Feminist Wednesday’s mission is to share empowering stories that awaken your inner badass bitch so I am always on the hunt for cool women and stories! Along the way I was meeting so many female entrepreneurs, I was really impressed with not only their drive to succeed but also their dedication to help one another. I felt really inspired to share their stories on a larger scale.
How did you manage doing it alongside your full-time career?
Feminist Wednesday was definitely something that grew gradually (we started out as a newsletter, became a blog and podcast, and now a production company) but I worked on it every chance I could get until I was given the opportunity to work for my friend part-time and dedicate myself to it. Once I took that risk it was like a light switch went on and I was able to find my footing to make it work, and ultimately begin production on the documentary. It definitely took a lot of late nights and long weekends before I got to that point, and I am thankful to have had the experience before I went full-time.
What’s been the biggest highlight?
I think I should probably say getting funded, which is a great accomplishment and something I am really really proud of. But I think honestly just starting the Kickstarter was a huge undertaking. That first day where I put my idea into the world was scary and a bit terrifying, but I was really proud of myself for putting it out there and so excited to finally share my vision with the world.
What’s been the biggest challenge?
Running the Kickstarter was so much more work than I imagined. Since everyday counts there isn’t any time to take off which was a real struggle to stay focused during the summer. Also, there was a huge push in the beginning of the campaign, but in the middle there was a lull where only a couple hundred dollars were trickling in and I was really nervous.
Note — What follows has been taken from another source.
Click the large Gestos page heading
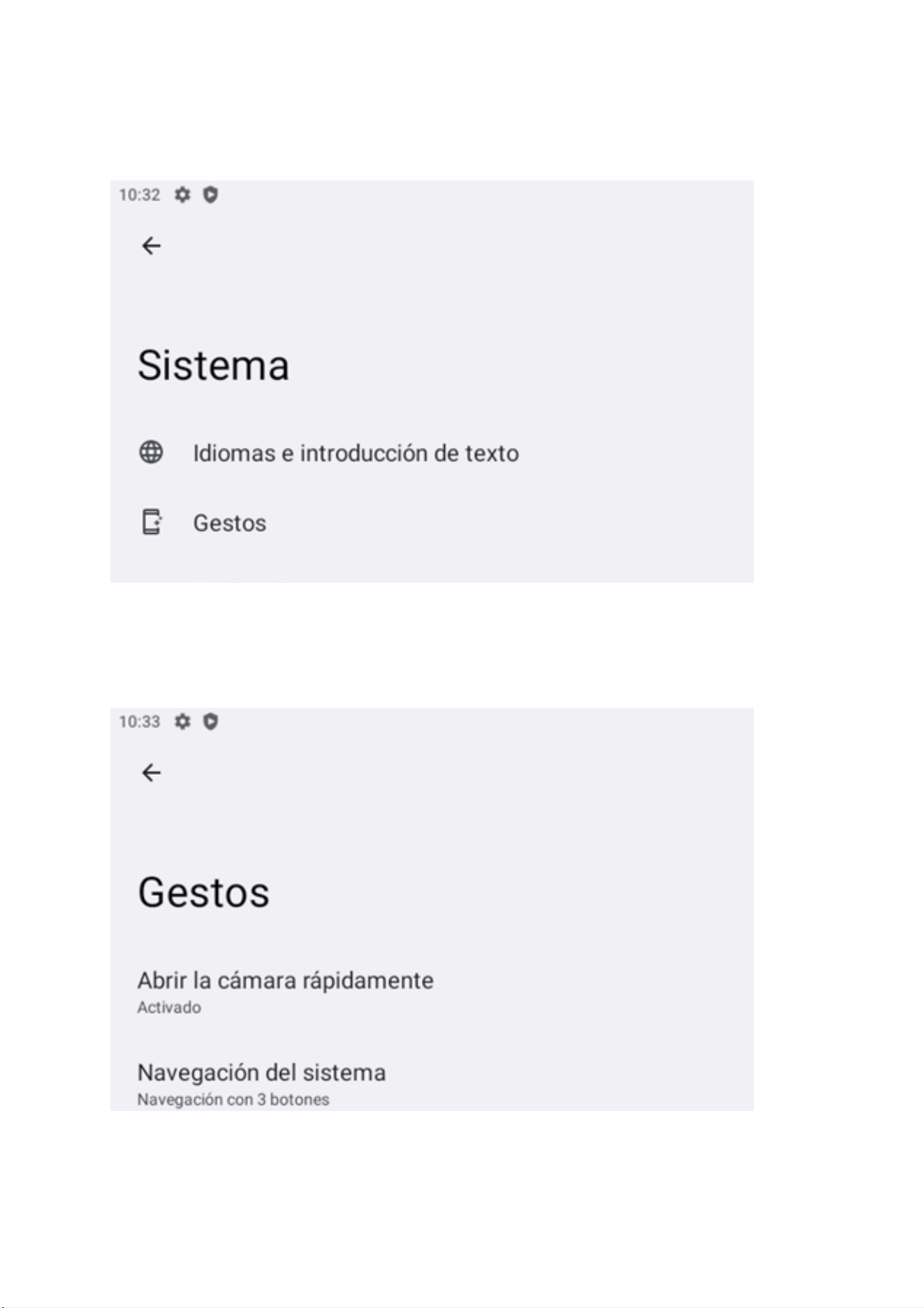 (203, 892)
Everyday I would try to meditate and keep my spirits up. When you put your whole life into something and it doesn’t look like it’s going to make it, it can be a pretty devastating feeling. I’m really glad I had an amazing support system to help me get through those slow days.
You’ve so far received over $82,000 for the project on Kickstarter and being backed by the likes of Marie Forleo. What’s been your secret to raising interest and getting it out there?
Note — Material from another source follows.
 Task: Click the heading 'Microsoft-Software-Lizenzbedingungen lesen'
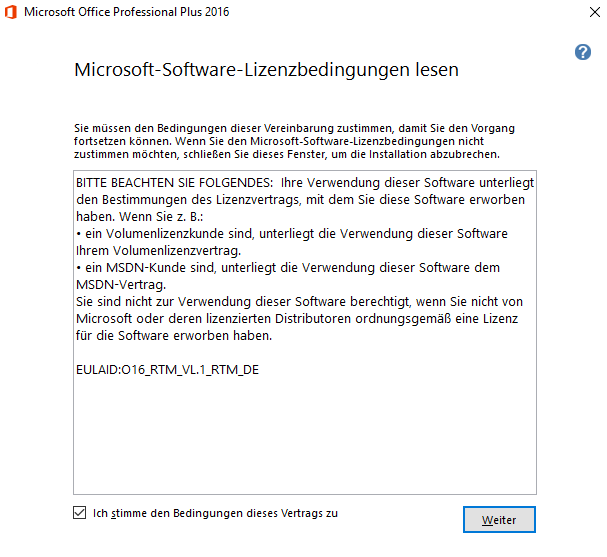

I got on every phone call and went on every meeting I was approached about. I didn’t always know how they would work out but a lot of those smaller meetings led me to bigger fish. It also helped me build up my stamina about pitching and talking about the project. I was able to be more direct and by the end of the campaign was cold calling and emailing blogs about the film. I actually reached out to Marie Forleo towards the end of our campaign and a couple of emails turned into a 40 min phone call. After we talked for a bit I felt really connected to her stories and wanted her to be in the film. I was really lucky she not only wanted to be part of the project, but share our story with her network. After she signed on and helped promote it, we made our remaining goal.
What advice would you give to other women who dream of starting their own business?
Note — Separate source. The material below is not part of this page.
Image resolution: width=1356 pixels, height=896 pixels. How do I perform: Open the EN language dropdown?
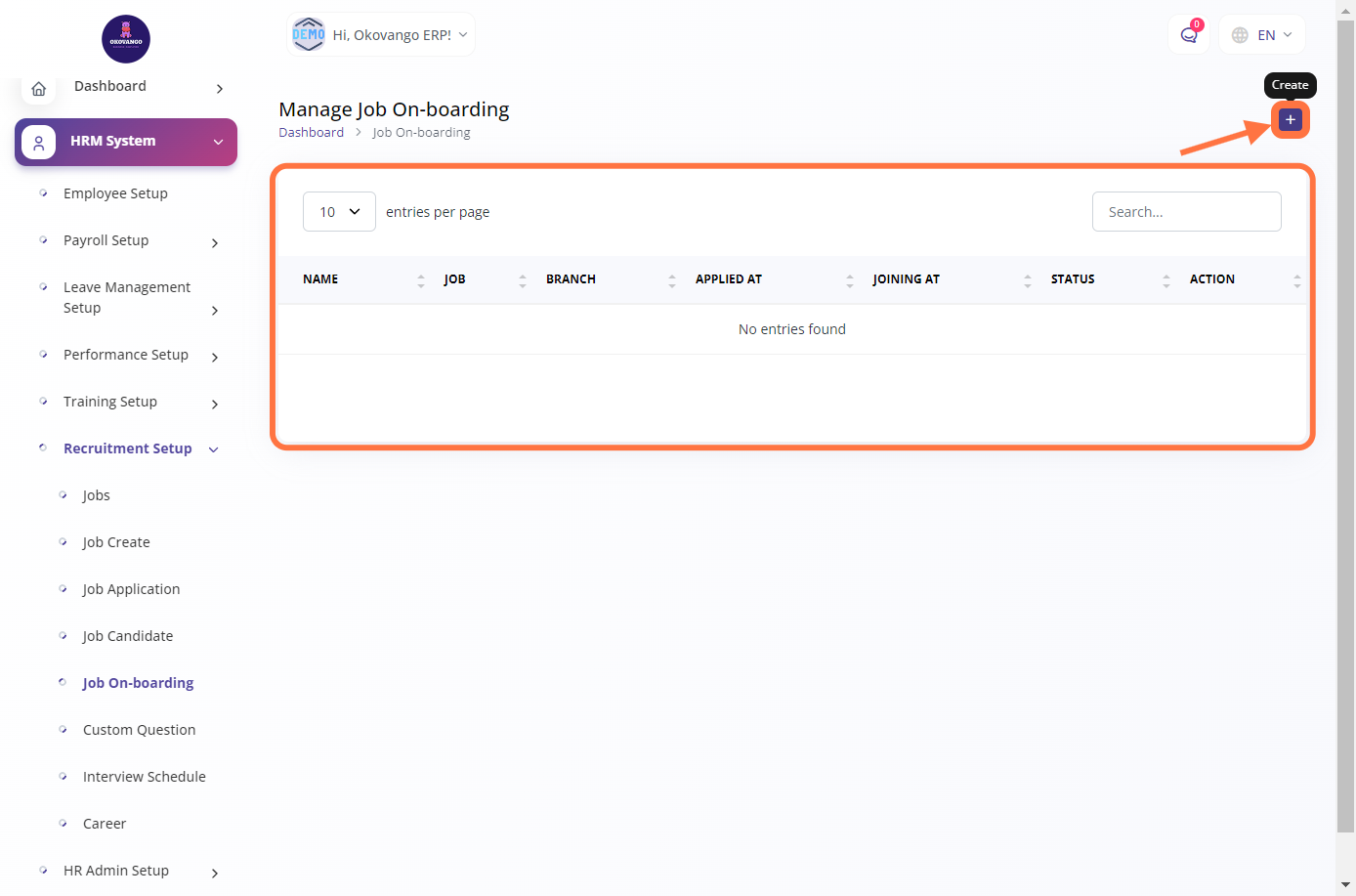[1262, 35]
Do it. Start talking about it, writing about it and start putting it into motion. The first step is allowing your mind the space to make it work. Don’t expect to get everything in a day, or even a year, it takes small steps to climb big mountains. But that’s ok – the learning process will help you develop and polish your idea so when that success hits, you are ready for it.
What’s next for you?
I will be producing the documentary Dream, Girl which will come out later this spring. I will also continue to run my blog Feminist Wednesday and host our biweekly podcast, BeaverTalk.
What’s your favourite quote?
“Some women die in the fire, others are born from it.” – unknown
Later this week, Erin will be sharing her top tips so you can also leverage the huge potential of crowdfunding sites to make your dream project a reality. To make sure you don’t miss out on the juiciness, sign up to join our growing tribe here.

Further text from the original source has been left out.